What this task involves:
Write out nothing but the lines from the one containing "At what coordinates should I click to accomplish: Open" through the last line below, both included, and without the pictures.

(Stored records)
-- -- --

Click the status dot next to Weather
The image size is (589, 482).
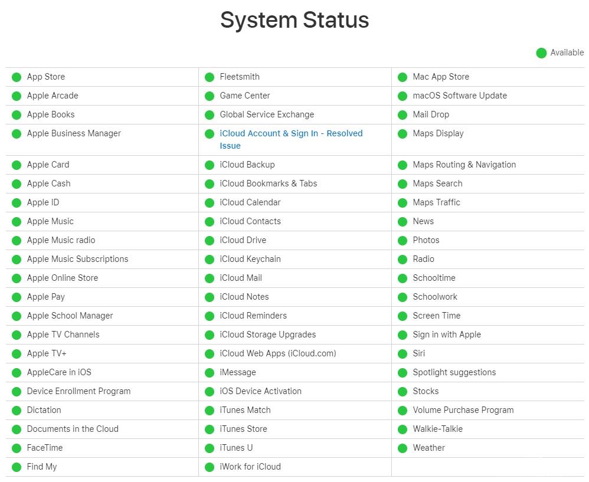(x=403, y=448)
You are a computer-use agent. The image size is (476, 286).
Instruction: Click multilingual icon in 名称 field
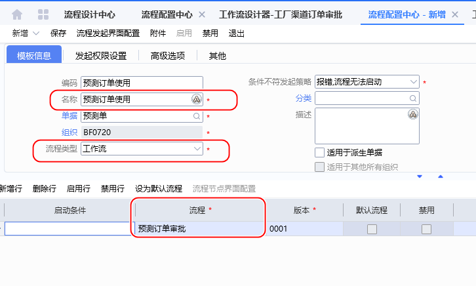coord(196,99)
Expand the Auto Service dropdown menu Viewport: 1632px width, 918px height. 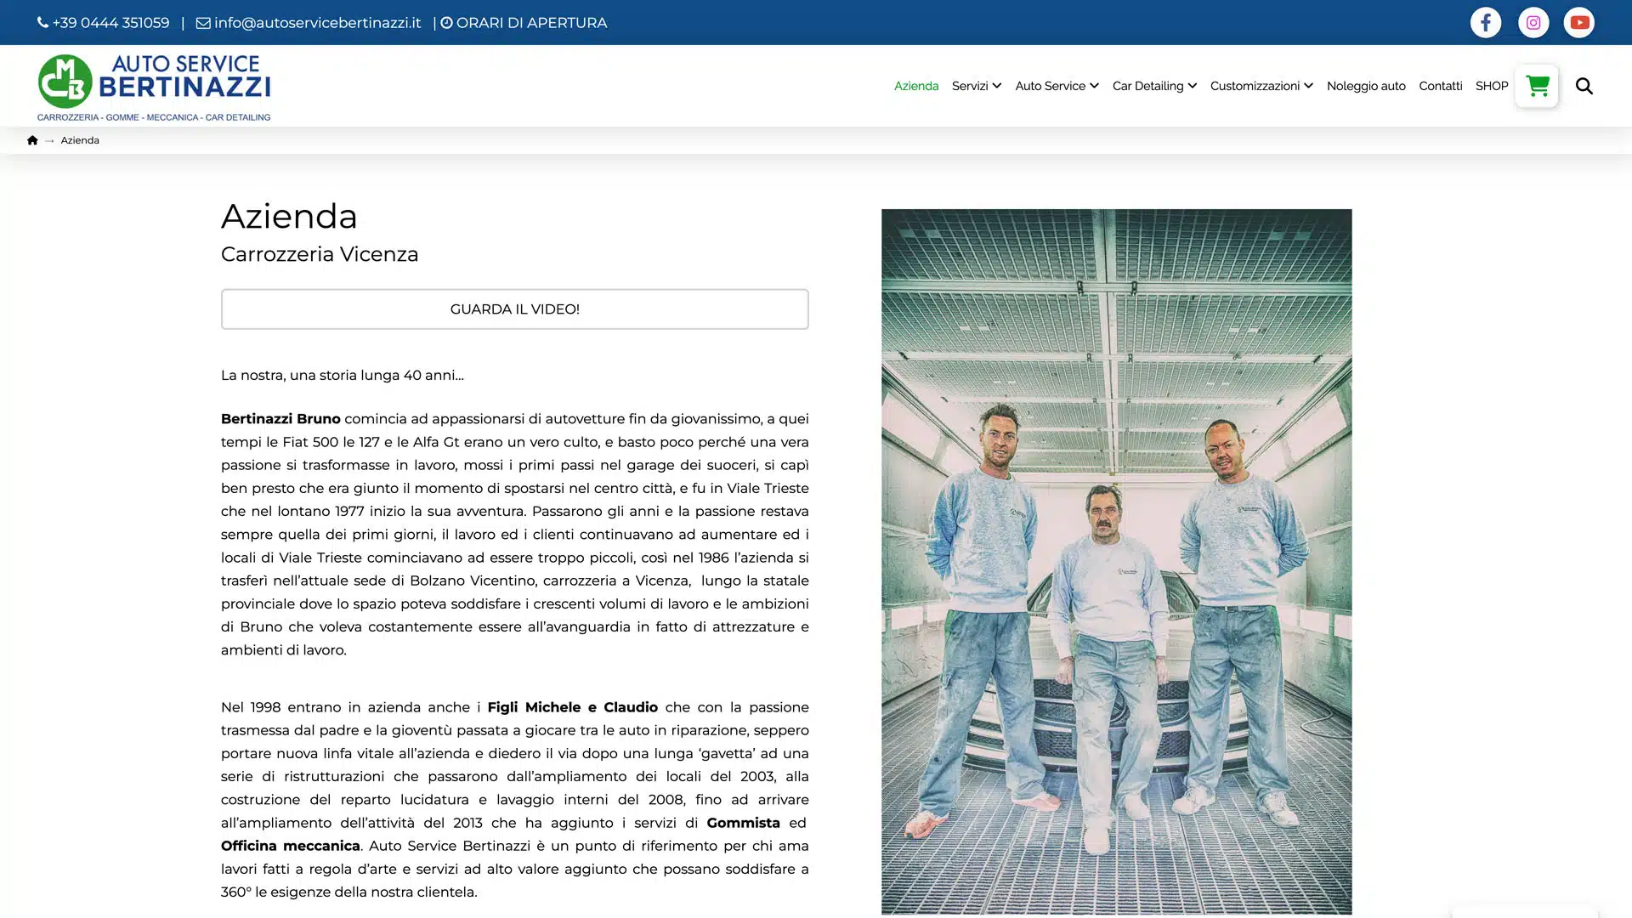pyautogui.click(x=1057, y=86)
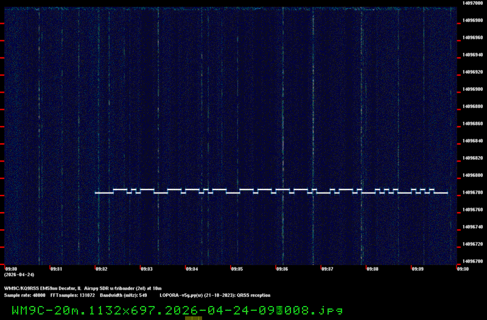
Task: Click the 14097000 frequency label
Action: click(x=472, y=3)
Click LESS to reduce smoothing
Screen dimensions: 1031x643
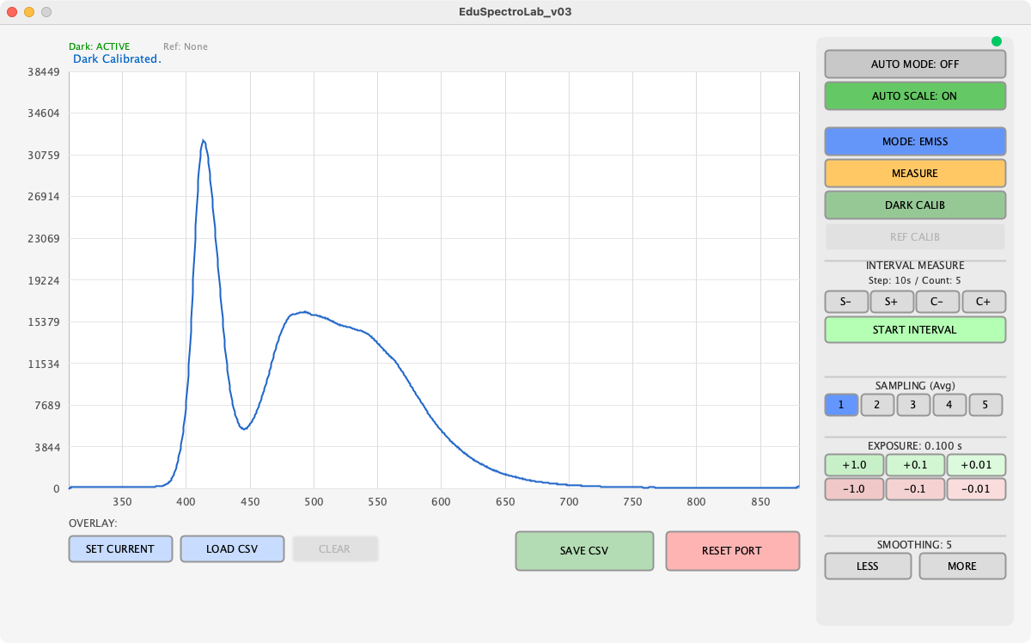coord(868,566)
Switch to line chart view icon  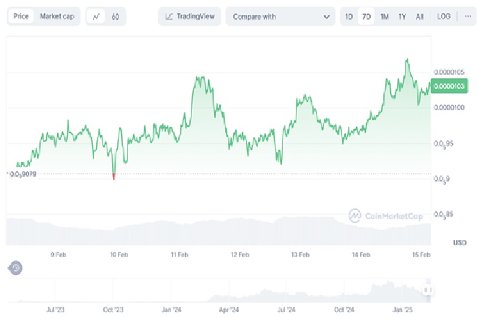(96, 17)
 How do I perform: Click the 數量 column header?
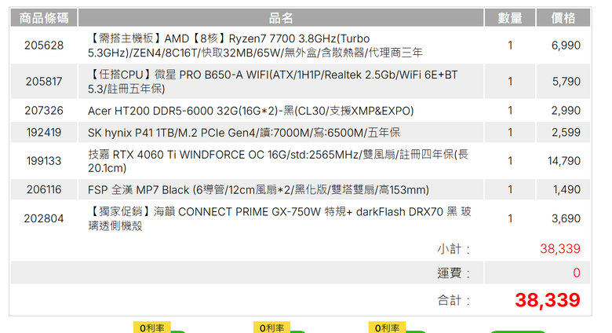point(510,18)
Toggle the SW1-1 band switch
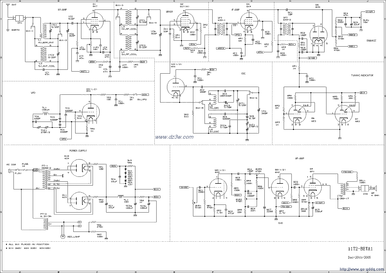This screenshot has height=273, width=386. click(x=32, y=26)
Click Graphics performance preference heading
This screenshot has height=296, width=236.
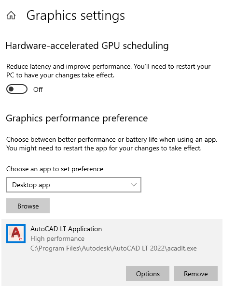pyautogui.click(x=77, y=118)
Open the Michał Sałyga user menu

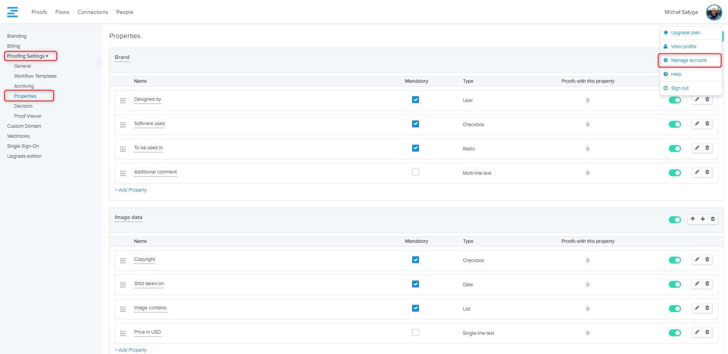[681, 12]
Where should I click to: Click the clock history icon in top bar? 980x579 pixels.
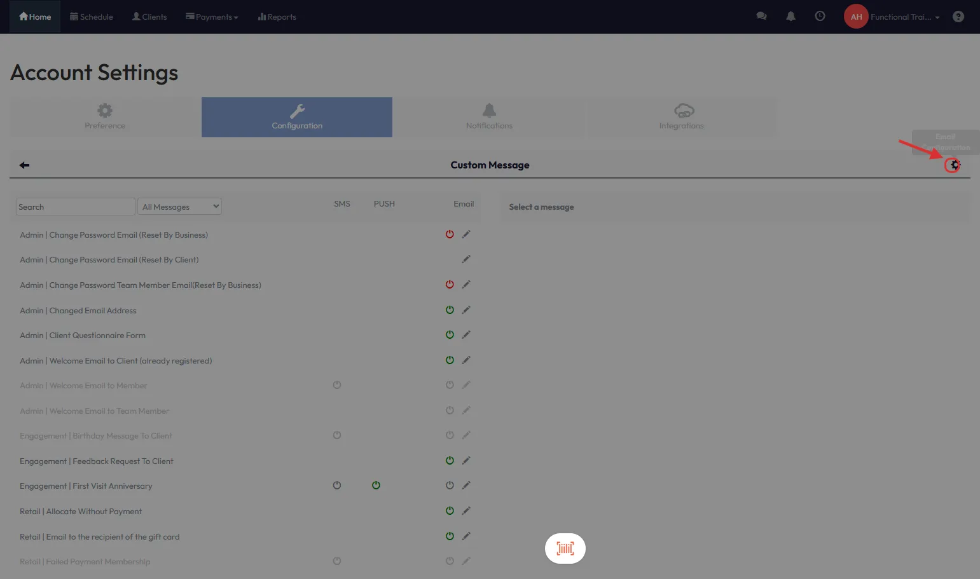point(820,17)
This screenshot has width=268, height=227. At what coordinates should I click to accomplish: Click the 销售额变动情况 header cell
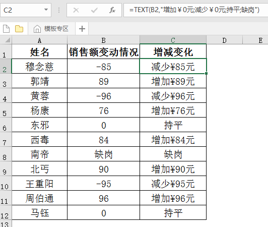[103, 51]
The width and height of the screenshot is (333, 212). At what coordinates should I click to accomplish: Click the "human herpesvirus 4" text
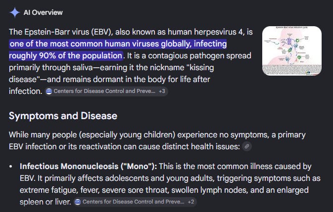[x=205, y=32]
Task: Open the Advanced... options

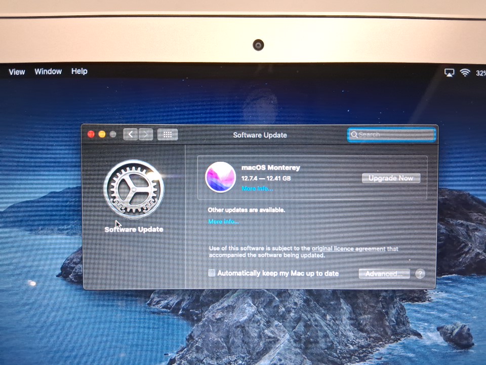Action: 384,274
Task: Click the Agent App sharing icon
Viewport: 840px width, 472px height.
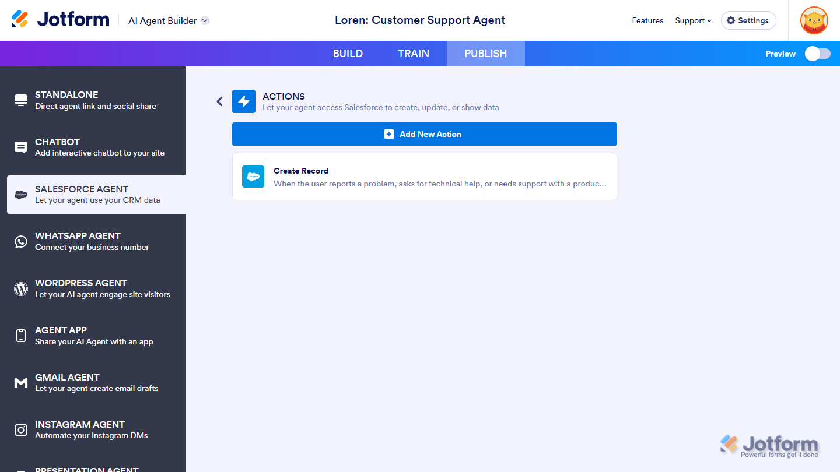Action: [21, 336]
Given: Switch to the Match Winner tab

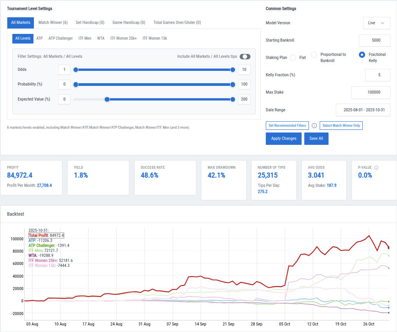Looking at the screenshot, I should tap(53, 22).
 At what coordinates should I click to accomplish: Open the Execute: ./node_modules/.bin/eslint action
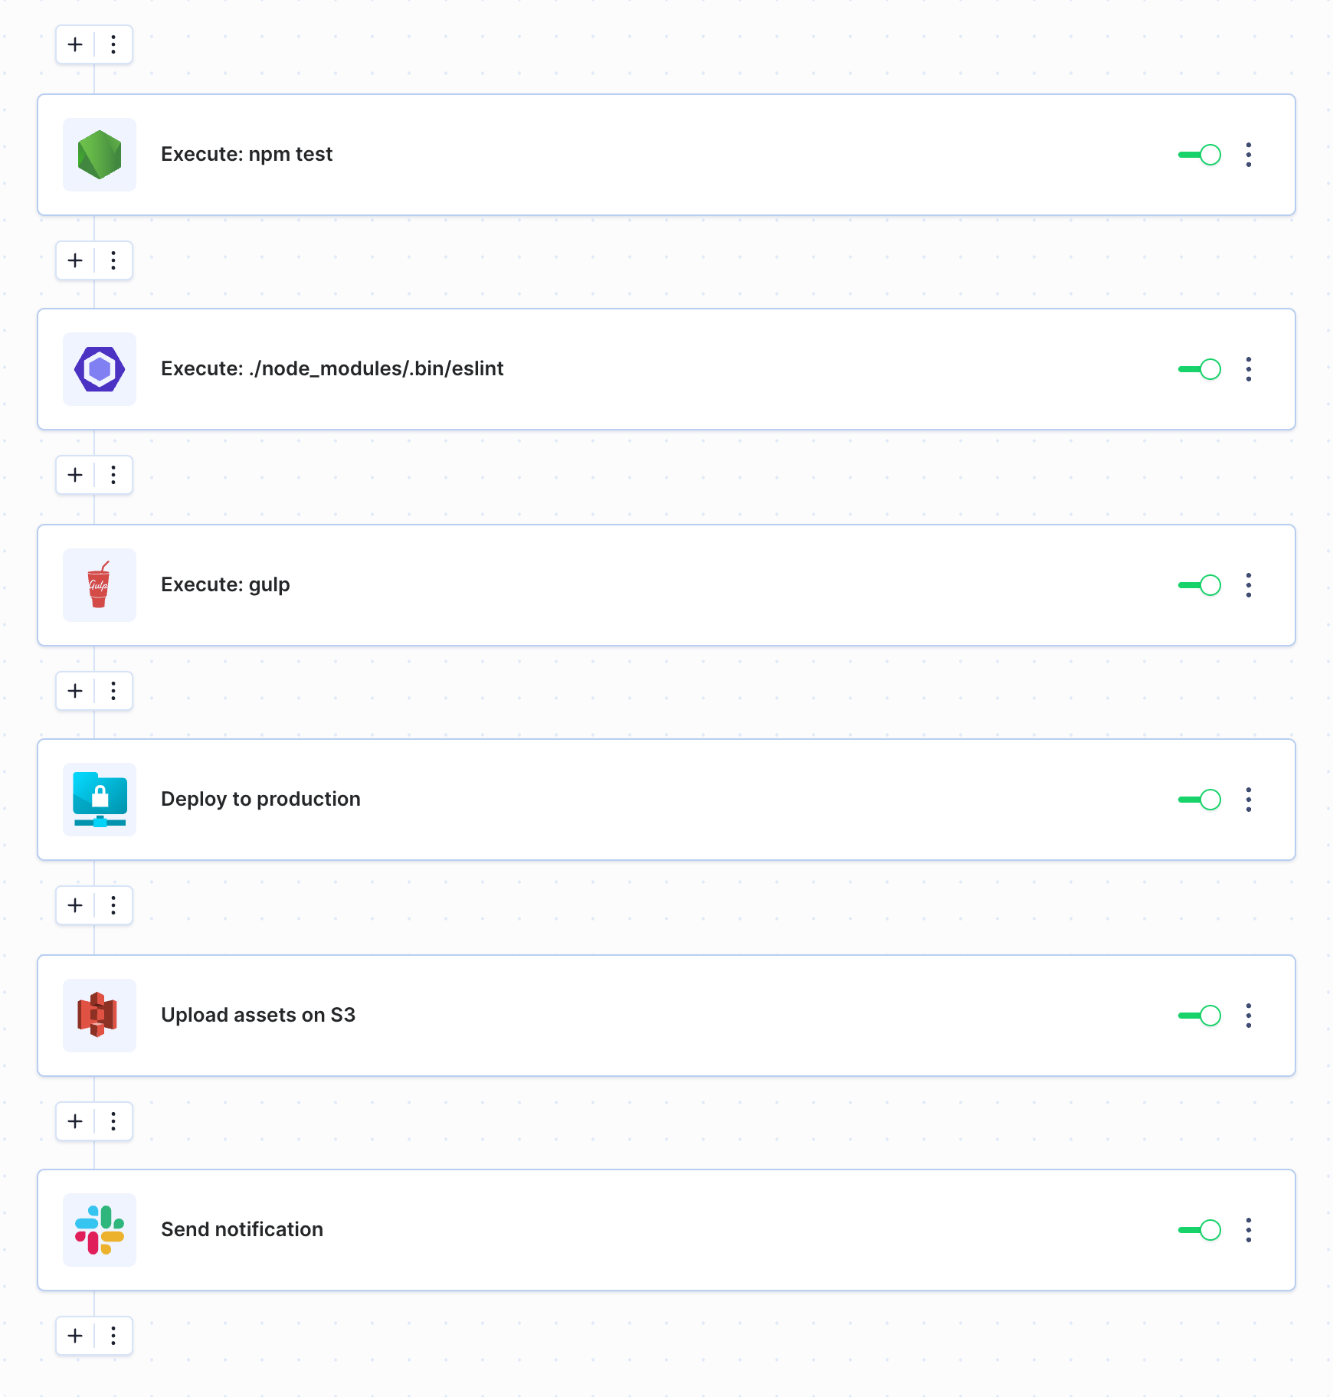[667, 369]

-- -- --

Task answer:
 At what coordinates should I click to accomplish: Open the Execute: ./node_modules/.bin/eslint action
[667, 369]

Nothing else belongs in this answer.